[Dataset entries]
>>>>

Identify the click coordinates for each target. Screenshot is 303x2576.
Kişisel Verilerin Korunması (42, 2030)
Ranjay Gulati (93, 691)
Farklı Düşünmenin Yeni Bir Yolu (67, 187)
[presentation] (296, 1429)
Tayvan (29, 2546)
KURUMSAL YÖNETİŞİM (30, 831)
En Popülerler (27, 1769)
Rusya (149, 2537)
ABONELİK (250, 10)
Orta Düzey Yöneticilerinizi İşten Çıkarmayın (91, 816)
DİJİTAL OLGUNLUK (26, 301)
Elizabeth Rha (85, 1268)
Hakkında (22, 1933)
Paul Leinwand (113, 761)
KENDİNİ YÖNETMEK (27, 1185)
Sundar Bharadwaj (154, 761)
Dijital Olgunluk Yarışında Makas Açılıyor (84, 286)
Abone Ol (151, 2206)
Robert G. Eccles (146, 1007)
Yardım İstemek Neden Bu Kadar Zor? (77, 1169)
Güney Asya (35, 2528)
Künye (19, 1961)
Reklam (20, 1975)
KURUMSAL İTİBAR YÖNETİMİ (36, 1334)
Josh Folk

<<<<

DIRECTIONS FOR THIS TASK
For this task, print the records again exactly as they appear.

SOLUTION FOR THIS TASK
Identify the click coordinates for each target. Screenshot is 303x2576.
Kişisel Verilerin Korunması (42, 2030)
Ranjay Gulati (93, 691)
Farklı Düşünmenin Yeni Bir Yolu (67, 187)
[presentation] (296, 1429)
Tayvan (29, 2546)
KURUMSAL YÖNETİŞİM (30, 831)
En Popülerler (27, 1769)
Rusya (149, 2537)
ABONELİK (250, 10)
Orta Düzey Yöneticilerinizi İşten Çıkarmayın (91, 816)
DİJİTAL OLGUNLUK (26, 301)
Elizabeth Rha (85, 1268)
Hakkında (22, 1933)
Paul Leinwand (113, 761)
KENDİNİ YÖNETMEK (27, 1185)
Sundar Bharadwaj (154, 761)
Dijital Olgunluk Yarışında Makas Açılıyor (84, 286)
Abone Ol (151, 2206)
Robert G. Eccles (146, 1007)
Yardım İstemek Neden Bu Kadar Zor? (77, 1169)
Güney Asya (35, 2528)
Künye (19, 1961)
Reklam (20, 1975)
KURUMSAL İTİBAR YÖNETİMİ (36, 1334)
Josh Folk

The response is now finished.